## Exercises
A. From the passage on Belarus and Russian influence, list every date that gives both a month and a year, naming each distinct date once.
B. Pick up the passage on Belarus and Russian influence after its last sentence and continue it.

An enhanced international media spotlight could help the Belarusian opposition to counter the Lukashenka regime’s domestic disinformation efforts. Belarus is currently recognized as one of the world’s most hostile countries for independent media, and was ranked 157th out of 180 countries in RSF’s 2023 World Press Freedom Index.

Belarus’s official state media outlets promote Kremlin-friendly narratives while claiming that the vast majority of an estimated 500,000 Belarusians who fled the country since August 2020 now want to come home. In February 2023, Lukashenka even signed a decree creating a commission to work with citizens who wish to return to their homeland. Belarusian democratic forces have countered these claims by highlighting the detention of returnees. According to human rights organization Viasna, at least 58 Belarusians were arrested after crossing the border in 2022 and early 2023.

Crucially, Belarusian democratic forces have been drawing attention to growing Russian control over their country, a process many observers have likened to a “creeping annexation” by the Kremlin. Since the watershed events of August 2020, Russia has expanded its economic and political influence in Belarus, while also dramatically increasing its military presence in the country. In February 2022, Putin used Belarus as a base for Russia’s full-scale invasion of Ukraine. More recently, Russian tactical nuclear weapons have reportedly been deployed in Belarus.

## Information provided
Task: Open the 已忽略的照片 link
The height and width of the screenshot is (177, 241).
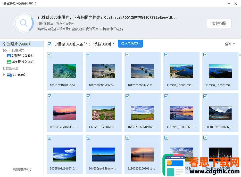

## Task-by-task results
A.
- August 2020
- February 2023
- February 2022

B.
While the Kremlin’s tactics may differ, Russia is broadly pursuing the same imperial objectives in both Belarus and Ukraine. In addition to backing Lukashenka politically in Belarus, Moscow also supports the regime’s efforts to suppress the nation’s language and culture.

A December 2023 statement by Russian Foreign Minister Sergei Lavrov declaring the advancement of the Union State, a longstanding bilateral agreement which allows for deepening integration between the two states, indicates Moscow’s intention to further tighten its grip on Belarus in the coming period. Putin is widely believed to view control over Belarus and Ukraine as essential for his dreams of a revived Russian Empire.

It is abundantly clear that European security is impossible without peace in Ukraine. Stability throughout Europe is equally impossible without a free and independent Belarus. The Belarusian democratic opposition has been fighting for years to give voice to the aspirations of the Belarusian people and raise the alarm over Russia’s creeping takeover of the country. It is in the interests of the democratic world to support the Belarusian opposition and highlight their efforts whenever possible.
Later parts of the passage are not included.